Just want to add my voice supporting this feature request. I check in every few months to see if it’s been added, to no avail. It’s the only thing keeping me from switching from OneNote to Obsidian. I would pay a premium to have it.
I strongly voice for this feature too. I’m a Word power-user with thousands of extremely well organized pages in just a few documents and a clever use of Word’s native hierarchical heading structure, plus the add-ins which turn it into a more browser-like experience. Some of these are personal diaries, some are technical diaries, and in both of them speed, efficiency, expressivity, and the principle of least effort count enormously. It is a well honed and well working system.
Obsidian on the other hand has some value to offer that Word doesn’t have: i can name bidirectional links, transclusions, and a general privacy-oriented policy in contrast to MS’ “big brother”.
But to keep Obsidian chained up like this makes no sense.
Some people will come up here (and elsewhere) again and again reiterating that “simplicity is a value”. Simplicity is not plain text. Forcing plain text on ALL the users (yes, this is exactly where this goes - CSS in live preview is a joke) is just chaining it to the ground. At the state of things a transition is impossible.
This feature request doesn’t appeal to me at all. I find the current live preview perfect just the way it is. And I think it would be a huge mistake to take Obsidian down the rabbit hole of trying to add rich text as an option—it’s just not as future-proof and interoperable as plaintext is.
But I think there could be a third editing option besides source mode and live preview—call it “hide codes”—that completely hides the markdown characters, which would disappear as soon as they’re typed or entered with keybindings or buttons. If someone using it needed to see the codes for troubleshooting, they could temporarily toggle into source mode.
That would drive me crazy, but this feature request is popular enough that a lot of users would probably prefer it as a third editing mode option.
It might even be possible to implement with a plugin, but most people with the coding skills to write plugins want to see the codes, and probably won’t be motivated to spend unpaid time writing and maintaining something they wouldn’t use themselves.
EDIT: The risk of adding a “hide codes” option would be that some people using it wouldn’t bother learning enough markdown to understand how to fix basic formatting issues themselves, leading to an influx of trivial requests for help on the Discord and here on the Forum, and increased burden on the moderators and other volunteers.

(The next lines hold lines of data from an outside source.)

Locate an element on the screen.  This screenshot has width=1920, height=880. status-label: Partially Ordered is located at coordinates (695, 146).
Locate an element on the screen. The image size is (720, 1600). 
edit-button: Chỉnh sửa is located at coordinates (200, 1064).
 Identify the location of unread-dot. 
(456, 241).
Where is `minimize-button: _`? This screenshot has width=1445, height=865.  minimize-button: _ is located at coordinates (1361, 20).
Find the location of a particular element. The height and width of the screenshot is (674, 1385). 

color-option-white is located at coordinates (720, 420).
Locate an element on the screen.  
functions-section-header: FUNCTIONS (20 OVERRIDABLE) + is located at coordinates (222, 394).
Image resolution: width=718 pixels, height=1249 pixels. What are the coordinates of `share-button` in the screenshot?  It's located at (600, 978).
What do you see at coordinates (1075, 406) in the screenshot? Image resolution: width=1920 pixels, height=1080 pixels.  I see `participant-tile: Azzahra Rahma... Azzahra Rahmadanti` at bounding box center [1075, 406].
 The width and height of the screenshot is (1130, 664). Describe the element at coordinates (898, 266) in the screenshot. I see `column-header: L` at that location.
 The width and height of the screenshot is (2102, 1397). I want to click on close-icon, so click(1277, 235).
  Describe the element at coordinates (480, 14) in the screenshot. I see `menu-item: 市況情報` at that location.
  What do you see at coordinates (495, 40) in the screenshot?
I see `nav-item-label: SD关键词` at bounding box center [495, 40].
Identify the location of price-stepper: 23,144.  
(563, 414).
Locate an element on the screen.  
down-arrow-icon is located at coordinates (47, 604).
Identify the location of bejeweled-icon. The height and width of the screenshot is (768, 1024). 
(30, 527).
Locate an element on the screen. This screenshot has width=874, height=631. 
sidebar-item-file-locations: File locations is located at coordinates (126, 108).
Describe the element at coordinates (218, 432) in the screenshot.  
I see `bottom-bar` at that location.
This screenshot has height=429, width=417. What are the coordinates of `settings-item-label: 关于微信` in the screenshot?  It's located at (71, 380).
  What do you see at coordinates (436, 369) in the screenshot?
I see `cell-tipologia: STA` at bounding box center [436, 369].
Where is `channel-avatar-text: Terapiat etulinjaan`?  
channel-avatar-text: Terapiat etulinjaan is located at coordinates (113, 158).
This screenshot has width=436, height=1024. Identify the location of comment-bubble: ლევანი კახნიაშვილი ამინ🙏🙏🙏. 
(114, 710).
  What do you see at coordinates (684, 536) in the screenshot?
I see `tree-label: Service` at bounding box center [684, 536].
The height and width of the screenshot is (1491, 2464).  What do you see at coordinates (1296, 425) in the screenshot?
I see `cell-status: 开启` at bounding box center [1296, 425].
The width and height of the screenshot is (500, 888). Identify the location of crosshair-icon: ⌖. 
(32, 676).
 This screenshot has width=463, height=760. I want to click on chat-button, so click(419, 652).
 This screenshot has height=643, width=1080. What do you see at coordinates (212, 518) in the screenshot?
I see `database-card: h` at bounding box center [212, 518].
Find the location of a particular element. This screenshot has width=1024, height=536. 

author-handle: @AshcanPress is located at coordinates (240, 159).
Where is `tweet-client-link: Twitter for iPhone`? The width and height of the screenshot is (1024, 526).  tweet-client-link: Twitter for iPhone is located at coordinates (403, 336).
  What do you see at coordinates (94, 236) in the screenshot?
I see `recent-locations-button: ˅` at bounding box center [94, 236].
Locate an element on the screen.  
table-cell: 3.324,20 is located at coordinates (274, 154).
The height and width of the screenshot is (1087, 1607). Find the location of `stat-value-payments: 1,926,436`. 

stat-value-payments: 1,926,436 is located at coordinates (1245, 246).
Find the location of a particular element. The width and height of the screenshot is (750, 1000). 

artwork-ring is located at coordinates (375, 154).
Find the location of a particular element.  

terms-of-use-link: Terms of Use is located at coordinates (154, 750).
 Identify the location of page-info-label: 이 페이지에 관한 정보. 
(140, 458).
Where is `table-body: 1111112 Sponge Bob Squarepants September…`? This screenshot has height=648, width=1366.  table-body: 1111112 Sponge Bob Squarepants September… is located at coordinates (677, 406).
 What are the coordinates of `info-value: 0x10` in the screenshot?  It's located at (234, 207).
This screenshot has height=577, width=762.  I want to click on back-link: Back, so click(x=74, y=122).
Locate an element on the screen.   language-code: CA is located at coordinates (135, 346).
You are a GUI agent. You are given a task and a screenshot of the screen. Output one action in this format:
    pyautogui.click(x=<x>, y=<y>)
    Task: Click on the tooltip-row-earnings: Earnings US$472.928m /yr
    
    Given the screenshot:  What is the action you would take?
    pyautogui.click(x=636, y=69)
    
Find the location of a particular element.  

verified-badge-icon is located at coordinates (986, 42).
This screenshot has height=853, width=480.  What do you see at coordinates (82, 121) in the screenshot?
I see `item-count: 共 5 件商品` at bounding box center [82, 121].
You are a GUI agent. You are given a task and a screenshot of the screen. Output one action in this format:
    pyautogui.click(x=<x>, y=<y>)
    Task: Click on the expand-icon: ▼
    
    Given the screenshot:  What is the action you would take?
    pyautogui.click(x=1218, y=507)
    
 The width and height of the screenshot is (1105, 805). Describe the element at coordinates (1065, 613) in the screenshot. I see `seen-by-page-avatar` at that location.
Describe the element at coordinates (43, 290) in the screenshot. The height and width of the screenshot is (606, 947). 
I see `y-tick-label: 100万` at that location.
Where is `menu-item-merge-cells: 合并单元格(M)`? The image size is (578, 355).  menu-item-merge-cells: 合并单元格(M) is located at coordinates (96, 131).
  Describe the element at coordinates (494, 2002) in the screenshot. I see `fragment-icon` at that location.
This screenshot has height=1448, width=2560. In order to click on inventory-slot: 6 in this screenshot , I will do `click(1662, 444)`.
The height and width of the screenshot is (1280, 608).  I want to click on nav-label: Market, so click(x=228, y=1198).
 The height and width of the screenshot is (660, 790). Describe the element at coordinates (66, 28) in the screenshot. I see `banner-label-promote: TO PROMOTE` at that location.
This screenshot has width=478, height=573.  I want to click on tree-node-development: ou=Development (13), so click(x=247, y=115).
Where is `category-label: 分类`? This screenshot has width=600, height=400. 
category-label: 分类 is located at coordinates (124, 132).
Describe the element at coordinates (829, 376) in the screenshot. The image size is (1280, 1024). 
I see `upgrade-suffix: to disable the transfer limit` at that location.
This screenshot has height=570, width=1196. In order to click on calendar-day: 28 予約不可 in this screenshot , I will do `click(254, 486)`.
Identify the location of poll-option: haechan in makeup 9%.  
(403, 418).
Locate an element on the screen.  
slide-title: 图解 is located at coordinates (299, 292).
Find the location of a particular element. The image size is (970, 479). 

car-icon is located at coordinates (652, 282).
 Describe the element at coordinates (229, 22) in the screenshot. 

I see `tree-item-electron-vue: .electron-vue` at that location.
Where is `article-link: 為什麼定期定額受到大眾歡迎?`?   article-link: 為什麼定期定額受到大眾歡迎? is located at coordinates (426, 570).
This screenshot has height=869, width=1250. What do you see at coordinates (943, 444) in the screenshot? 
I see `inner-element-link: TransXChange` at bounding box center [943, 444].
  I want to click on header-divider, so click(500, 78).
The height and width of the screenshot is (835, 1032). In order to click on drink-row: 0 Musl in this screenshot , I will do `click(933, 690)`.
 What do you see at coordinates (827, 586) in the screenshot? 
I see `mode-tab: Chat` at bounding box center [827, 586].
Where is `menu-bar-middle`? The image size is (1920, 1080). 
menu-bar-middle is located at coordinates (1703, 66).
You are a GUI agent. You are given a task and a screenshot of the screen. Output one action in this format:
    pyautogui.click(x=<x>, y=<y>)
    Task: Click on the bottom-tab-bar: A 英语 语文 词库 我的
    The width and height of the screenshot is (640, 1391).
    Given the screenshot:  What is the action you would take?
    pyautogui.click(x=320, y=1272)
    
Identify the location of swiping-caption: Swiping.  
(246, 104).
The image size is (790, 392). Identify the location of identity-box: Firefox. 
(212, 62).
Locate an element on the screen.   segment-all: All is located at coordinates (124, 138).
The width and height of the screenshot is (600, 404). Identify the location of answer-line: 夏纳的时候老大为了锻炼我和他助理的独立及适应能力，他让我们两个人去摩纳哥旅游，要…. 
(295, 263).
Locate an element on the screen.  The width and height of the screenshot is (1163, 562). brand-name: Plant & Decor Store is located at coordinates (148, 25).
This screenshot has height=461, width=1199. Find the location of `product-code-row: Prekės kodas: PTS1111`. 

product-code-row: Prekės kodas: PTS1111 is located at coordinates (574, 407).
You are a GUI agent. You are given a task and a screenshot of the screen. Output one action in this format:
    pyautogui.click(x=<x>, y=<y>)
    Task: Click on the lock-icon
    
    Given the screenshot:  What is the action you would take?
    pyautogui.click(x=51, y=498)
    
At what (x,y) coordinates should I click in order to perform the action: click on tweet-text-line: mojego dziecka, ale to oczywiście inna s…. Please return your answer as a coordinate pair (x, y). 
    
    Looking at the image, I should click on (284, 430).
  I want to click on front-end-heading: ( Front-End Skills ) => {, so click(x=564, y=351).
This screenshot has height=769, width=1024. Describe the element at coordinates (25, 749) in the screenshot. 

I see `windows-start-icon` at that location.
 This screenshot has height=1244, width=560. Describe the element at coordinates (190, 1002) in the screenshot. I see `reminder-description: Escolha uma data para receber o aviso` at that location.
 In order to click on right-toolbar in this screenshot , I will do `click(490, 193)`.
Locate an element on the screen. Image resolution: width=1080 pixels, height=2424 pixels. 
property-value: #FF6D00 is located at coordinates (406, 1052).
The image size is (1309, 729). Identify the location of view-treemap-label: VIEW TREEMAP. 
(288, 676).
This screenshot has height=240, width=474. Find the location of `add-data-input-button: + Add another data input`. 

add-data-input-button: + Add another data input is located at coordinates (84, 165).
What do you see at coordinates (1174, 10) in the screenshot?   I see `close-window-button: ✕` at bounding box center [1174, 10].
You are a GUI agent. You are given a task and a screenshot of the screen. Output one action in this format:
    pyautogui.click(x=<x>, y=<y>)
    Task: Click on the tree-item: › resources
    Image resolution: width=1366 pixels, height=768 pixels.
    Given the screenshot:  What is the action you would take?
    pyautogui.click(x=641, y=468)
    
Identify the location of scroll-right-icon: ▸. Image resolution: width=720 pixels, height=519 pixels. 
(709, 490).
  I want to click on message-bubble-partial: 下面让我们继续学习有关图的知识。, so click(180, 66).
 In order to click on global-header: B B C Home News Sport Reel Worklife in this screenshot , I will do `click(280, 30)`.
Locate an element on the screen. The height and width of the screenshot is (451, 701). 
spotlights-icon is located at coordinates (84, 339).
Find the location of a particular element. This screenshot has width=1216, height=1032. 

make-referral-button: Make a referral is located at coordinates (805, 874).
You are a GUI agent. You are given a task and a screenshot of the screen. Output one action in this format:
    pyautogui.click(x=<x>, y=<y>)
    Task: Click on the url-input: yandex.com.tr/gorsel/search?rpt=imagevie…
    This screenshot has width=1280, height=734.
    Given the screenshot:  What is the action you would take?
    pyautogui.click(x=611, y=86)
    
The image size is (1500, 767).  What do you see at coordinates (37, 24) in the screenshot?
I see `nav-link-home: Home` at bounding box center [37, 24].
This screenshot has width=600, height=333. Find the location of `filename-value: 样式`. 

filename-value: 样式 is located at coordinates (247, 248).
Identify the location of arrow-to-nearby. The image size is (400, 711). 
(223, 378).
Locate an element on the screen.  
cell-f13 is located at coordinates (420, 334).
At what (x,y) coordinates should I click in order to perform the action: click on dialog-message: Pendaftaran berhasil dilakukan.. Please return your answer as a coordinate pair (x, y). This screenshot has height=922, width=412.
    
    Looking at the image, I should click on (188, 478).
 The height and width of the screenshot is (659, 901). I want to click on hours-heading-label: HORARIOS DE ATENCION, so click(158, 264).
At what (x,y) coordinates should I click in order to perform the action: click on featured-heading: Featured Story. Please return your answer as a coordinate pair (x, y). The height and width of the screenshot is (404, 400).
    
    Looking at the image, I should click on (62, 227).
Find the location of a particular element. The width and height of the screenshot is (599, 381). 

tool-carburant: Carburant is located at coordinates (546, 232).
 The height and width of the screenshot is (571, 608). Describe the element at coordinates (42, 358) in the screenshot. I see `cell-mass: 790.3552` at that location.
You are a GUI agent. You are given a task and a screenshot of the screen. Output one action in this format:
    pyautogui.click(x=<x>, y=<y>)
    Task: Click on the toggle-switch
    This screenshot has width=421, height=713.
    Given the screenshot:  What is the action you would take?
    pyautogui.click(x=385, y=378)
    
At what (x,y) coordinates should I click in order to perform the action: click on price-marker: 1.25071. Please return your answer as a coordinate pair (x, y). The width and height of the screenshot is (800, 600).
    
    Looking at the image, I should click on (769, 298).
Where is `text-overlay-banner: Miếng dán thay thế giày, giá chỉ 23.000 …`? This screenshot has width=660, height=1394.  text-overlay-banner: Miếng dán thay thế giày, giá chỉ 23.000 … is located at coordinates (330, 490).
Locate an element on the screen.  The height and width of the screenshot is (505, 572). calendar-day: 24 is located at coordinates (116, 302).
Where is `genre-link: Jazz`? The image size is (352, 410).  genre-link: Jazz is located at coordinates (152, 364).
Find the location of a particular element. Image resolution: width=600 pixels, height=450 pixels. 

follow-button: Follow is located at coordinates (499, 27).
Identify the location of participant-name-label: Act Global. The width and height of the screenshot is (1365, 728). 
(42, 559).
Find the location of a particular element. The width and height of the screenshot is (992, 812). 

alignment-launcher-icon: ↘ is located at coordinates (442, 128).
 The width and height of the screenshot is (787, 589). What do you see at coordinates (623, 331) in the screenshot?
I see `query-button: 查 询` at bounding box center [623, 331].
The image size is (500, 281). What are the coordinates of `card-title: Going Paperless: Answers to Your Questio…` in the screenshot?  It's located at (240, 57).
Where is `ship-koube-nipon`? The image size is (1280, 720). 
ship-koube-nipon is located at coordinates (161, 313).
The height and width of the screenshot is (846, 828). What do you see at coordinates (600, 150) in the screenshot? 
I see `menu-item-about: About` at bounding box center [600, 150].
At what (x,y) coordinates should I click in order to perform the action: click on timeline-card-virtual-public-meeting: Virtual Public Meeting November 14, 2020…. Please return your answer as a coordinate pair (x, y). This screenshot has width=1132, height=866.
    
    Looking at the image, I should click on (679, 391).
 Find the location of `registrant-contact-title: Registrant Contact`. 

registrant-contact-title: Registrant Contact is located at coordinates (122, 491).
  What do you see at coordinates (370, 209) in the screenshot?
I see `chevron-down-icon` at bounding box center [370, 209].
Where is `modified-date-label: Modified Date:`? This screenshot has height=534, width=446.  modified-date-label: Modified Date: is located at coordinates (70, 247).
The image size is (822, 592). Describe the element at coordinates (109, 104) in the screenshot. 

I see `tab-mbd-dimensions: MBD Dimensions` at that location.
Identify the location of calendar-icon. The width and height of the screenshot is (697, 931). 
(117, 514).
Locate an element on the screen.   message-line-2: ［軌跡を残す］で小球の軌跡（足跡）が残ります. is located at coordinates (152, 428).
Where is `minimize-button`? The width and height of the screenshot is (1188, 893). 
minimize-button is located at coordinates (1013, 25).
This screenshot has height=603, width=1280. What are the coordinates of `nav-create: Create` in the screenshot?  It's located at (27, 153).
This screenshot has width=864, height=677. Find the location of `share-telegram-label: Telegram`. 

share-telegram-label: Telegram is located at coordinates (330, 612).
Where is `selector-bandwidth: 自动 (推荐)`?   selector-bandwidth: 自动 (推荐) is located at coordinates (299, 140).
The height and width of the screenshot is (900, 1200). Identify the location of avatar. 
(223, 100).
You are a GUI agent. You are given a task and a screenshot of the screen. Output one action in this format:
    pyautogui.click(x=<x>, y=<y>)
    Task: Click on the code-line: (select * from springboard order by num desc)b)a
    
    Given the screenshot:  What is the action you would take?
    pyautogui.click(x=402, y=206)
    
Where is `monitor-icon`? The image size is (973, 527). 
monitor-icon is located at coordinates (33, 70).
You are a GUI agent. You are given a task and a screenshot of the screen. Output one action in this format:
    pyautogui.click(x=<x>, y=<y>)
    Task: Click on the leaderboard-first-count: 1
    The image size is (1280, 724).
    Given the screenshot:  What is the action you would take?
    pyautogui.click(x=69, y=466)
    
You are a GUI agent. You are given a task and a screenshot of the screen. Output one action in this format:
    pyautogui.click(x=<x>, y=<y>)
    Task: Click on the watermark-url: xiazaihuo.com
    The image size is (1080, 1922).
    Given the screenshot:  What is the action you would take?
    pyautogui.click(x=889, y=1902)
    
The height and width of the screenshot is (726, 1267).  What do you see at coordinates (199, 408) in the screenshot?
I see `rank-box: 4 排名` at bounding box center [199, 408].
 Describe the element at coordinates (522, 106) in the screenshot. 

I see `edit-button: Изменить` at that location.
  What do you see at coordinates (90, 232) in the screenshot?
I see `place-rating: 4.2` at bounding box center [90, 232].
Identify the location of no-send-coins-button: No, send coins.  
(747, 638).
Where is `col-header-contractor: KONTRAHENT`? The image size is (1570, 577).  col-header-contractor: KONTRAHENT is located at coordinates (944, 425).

Is this bullettin board pubblicily logging in all edits now? First time I ever see this anywhere. A little bit intrusive considering we are be trying to convey a good, well formatted and well arranged message while fighting with this barebone markdown editor.
I really like the current source mode and live preview modes exactly as they are. They are exactly what I want from a Markdown note taking application. If Obsidian did add a fully WYSIWYG mode, I’d prefer that it be an additional mode that you could enable/disable based on your personal preference, while leaving the existing two modes intact.